The flow through a turbine stage is extremely complex due to the presence of numerous secondary flows and vortex structures in the stator and rotor cascades. Firstly, horseshoe vortices are formed at blade leading edges of the stator and rotor blades, near hub and tip endwalls. Inside the rotor passage these vortices are believed to mix, partially or entirely, with passage vortices forming as a result of passage cross flows. At the same time, the trailing edges of the stator and rotor blades are the sources of wakes shed downstream and being convected with the main flow into the next cascades. Also flow separations, occasionally observed at rotor passages, can frequently lead to the creation of additional large-scale vortices of various orientations. Permanent interactions between all the abovementioned main flow structures, not mentioning those revealing smaller or varying  intensity, such as corner or leakage vortices for instance, make studying the turbine flow extremely difficult.

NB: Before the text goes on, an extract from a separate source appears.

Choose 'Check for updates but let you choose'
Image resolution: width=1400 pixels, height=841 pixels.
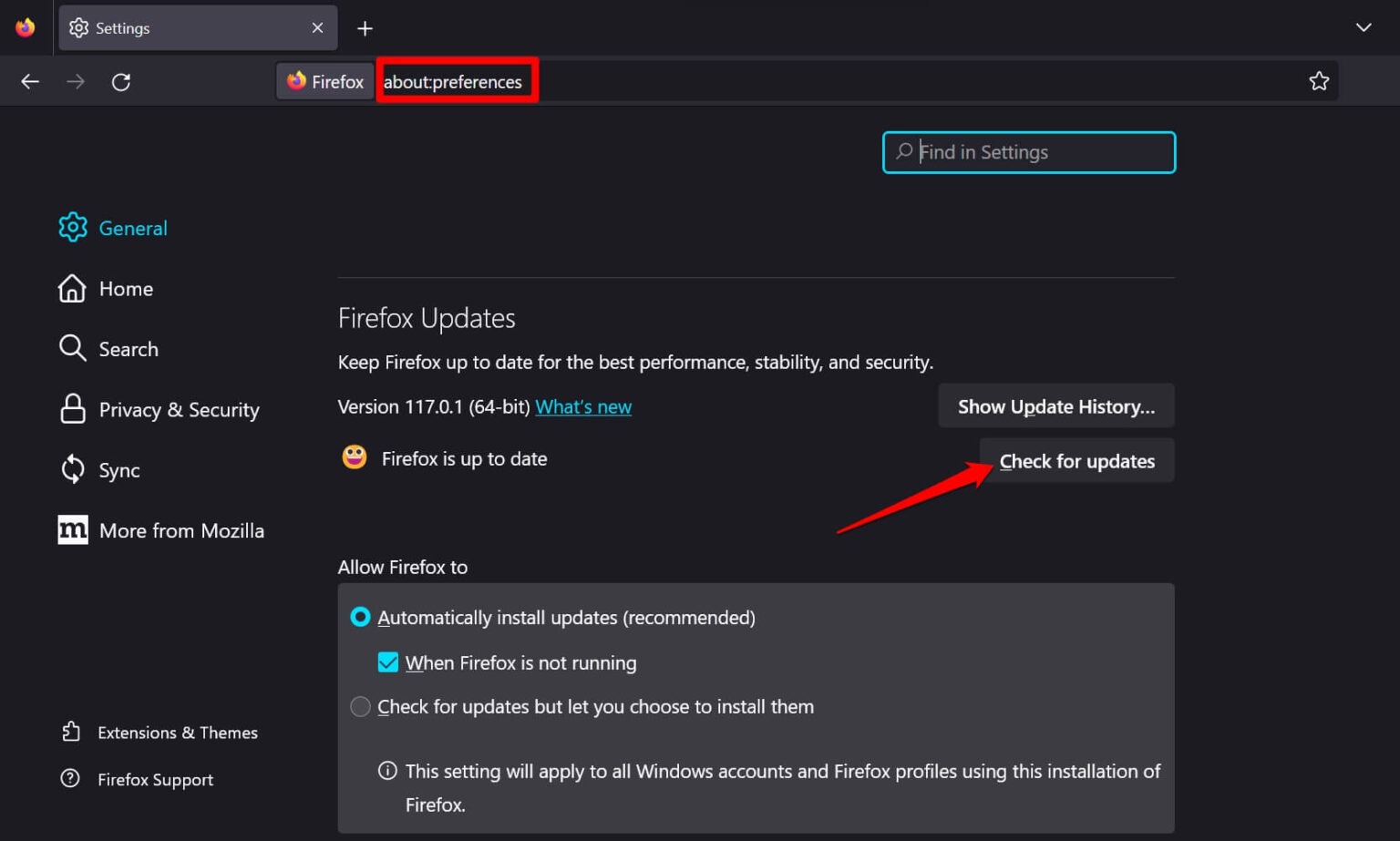click(360, 706)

Vortex dynamics of stator-rotor interaction

One of the most widely recognized unsteady phenomena taking place in a turbine rotor is the rotor interaction with the stator wake (S/R interaction). For a continuous wake, as modelled in the majority of the S/R interaction studies, the wake characteristics at the rotor inlet are time-independent and successive rotor blades chop off identical wake segments, which are then expected to behave in the same way when passing the rotor passage. This, however, is not true any longer when the wake comprises a sequence of separate, active vortices. Active structures interact with each other and with the boundaries, and  their resultant trajectories differ from those estimated on the basis of pure main flow convection. Moreover, even if steady-state parameters of the vortex wake, such as vortex strength and distance between vortices, are kept constant, the characteristics of particular wake segments chopped off by rotor blades for different phase shifts differ by initial distribution of vortices with respect to the chopped-off section (see the phase shift definition below). Consequently, the deformation of the wake on its way through the rotor passage  can take different courses.